The upshot is, you can’t just use AVFoundation in isolation and
expect it to work. You will need to run the application under
AppKit or UIKit, even if you just fork a thread off from a
applicationDidFinishLaunching
delegate.
2. ffmpeg
- Language: C
- Platform: Cross-platform
- Documentation: References for codecs and muxers, a good Doxygen, a few sample projects, and the source code
- Support: Mailing list, StackOverflow
- Reliability: Superb
- API stability: Ok
- Type safety: Very good
- Bizarreness: Extern “C”.
ffmpeg is a beast of an API to work with, with limited documentation, but it’s rock-solid. The API gradually evolves and you will have to occasionally update/#ifdef code to deal with different versions. The changes seem pretty nominal, and there’s a transition period.
ffmpeg’s idea of learning is to go cookbook off the sample project code. There is, unfortunately, no overview explaining what the hell any of these things do, how they work or how they’re supposed to fit together. This would really go a long way to helping neophytes understand the sample code, and prevent misunderstanding which plagued the project and annoy the developers, because don’t you know you’re not supposed to do it that way? Even though that way is a pretty reasonable conclusion to make from the examples and the code.
A few things I’ve learned:
- The “codec” member provided in a stream is for provided for reference when creating a codec. Allocate a new context, copy it, and use that. You’re not supposed to use the member directly for your codec.
- Codecs are completely unassociated with streams. Your app code moving data between them is what connects them.
- Use the Doxygen, which links from extracted docucomments to file/line in the code and back. But, make sure you’re looking at the right version—they have Doxygen editions for releases going back to 0.6. After Googling a certain function, check the URL to make sure you’re looking at the expected version.
The biggest pitfall of this library is that the header files
don’t contain conditional extern “C” {
/
}
bracketing their header files for use with C++. If
using C++, you’ll need to put these around your includes for this
library, or your code won’t link.
3. libav
- Language: C
- Platform: Cross-platform
- Documentation: Poor, a broken Doxygen, a few sample projects, and the source code
- Support: low-activity Mailing list
- Reliability: Mrrr
- API stability: No
- Type safety: Very good
- Bizarreness: Extern “C”.
This fork of ffmpeg was supposed to make things better, but I’m doubtful it has. Their Doxygen is screwed up, making it hard to understand their code and APIs. While initially very compatible with ffmpeg, the API has diverged significantly and has created problems where it’ll compile, but behave differently because run-time options are handled or requested differently. The apparent-but-not-actual similarity makes libav hazardous, and I had poor response when asking for clarifications on their mailing lists.
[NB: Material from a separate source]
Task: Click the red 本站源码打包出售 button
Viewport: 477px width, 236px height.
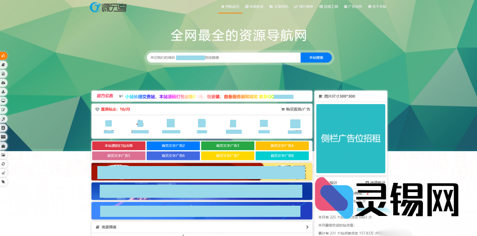Action: pyautogui.click(x=119, y=146)
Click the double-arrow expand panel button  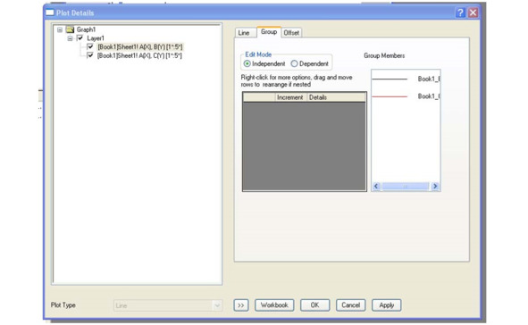[241, 305]
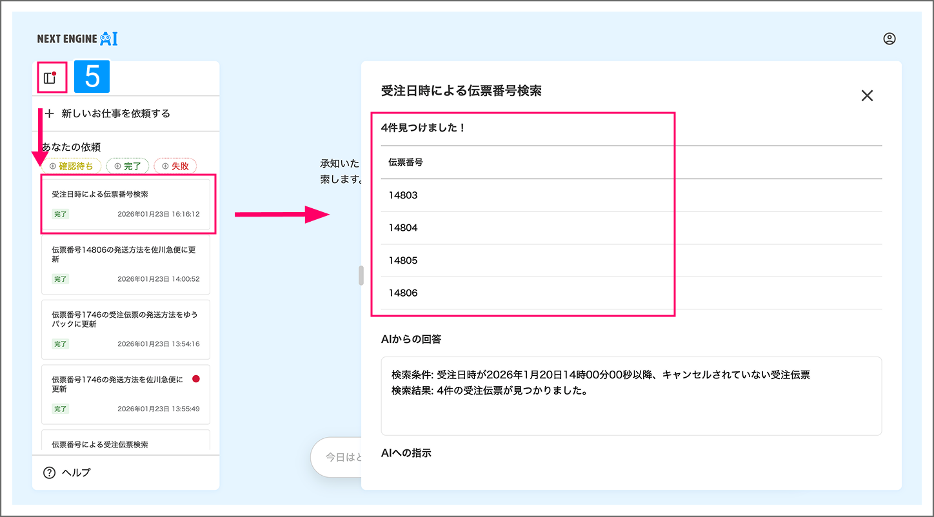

Debian ditched libav in favor of ffmpeg in July 2015, for considered reasons.
4. gstreamer
- Language: C, with bindings to C++ and other languages
- Platform: Cross-platform
- Documentation: An excellent manual with explanation of the design, a “hello world” example, and some samples. Website has decent references (may/may not be Doxygen, but similar).
- Support: StackOverflow, didn’t try mailing lists
- Reliability: Occasional crash
- API stability: Yes
- Type safety: No
- Bizarreness: Reference counting, leaks in C, lots of packages
gstreamer’s excellent manual explains how it all fits together, and makes it look like it was all carefully planned out. Coupled with the modular design, gstreamer’s API has been very stable over the long term.
The downside is that it’s built on G_Object, which to my eye looks like they were trying to replicate the design of NextStep/Cocoa without using Objective C. I think this comes out of the idea that if it’s written in C, it’ll run anywhere because C is ubiquitous. But this all comes with a price: lots and lots of ugly, unsafe pointer crap.
Object oriented languages understand is-a relationships. So a pipeline is a bin, and a bin is an element. But C doesn’t know this; a pipeline is a pipeline, a bin is a bin, an element is an element. So when you need to perform an element action on a pipeline (which is valid, because a pipeline is a bin), you coerce types and lose the type safety provided by the compiler.
Properties do these too. To keep the API the same across different modules (“plug-ins” in gstreamer parlance), properties are set via key-value pairs. The key is a string, the property is… well, it could be an int, a double, a pointer. It depends on what you’re setting. Just be sure to pass the right thing, because it’s totally unchecked and if you do it wrong the property won’t get set right.
The C++ wrapper (gstreamermm) fixes a lot of this, but has troubles of its own: it’s not documented well, glibmm has its own string type, property values go in containers that are a hassle and proved to be buggy, it’s not always available via package managers and installing it requires more dependencies (glibmm, giomm, gstreamermm on top of the usual glib, gstreamer, gst-plugin-base, gst-plugin-good and possibly gst-plugin-ugly).
Another issue is that under the hood, gstreamer uses a special memory allocator, GSlice. Unfortunately, the shut-it-off mechanism just reverts to g_malloc, not the system-native malloc. So when I enable awesome memory troubleshooting tools (Guard Malloc, Leaks) they don’t work with gstreamer.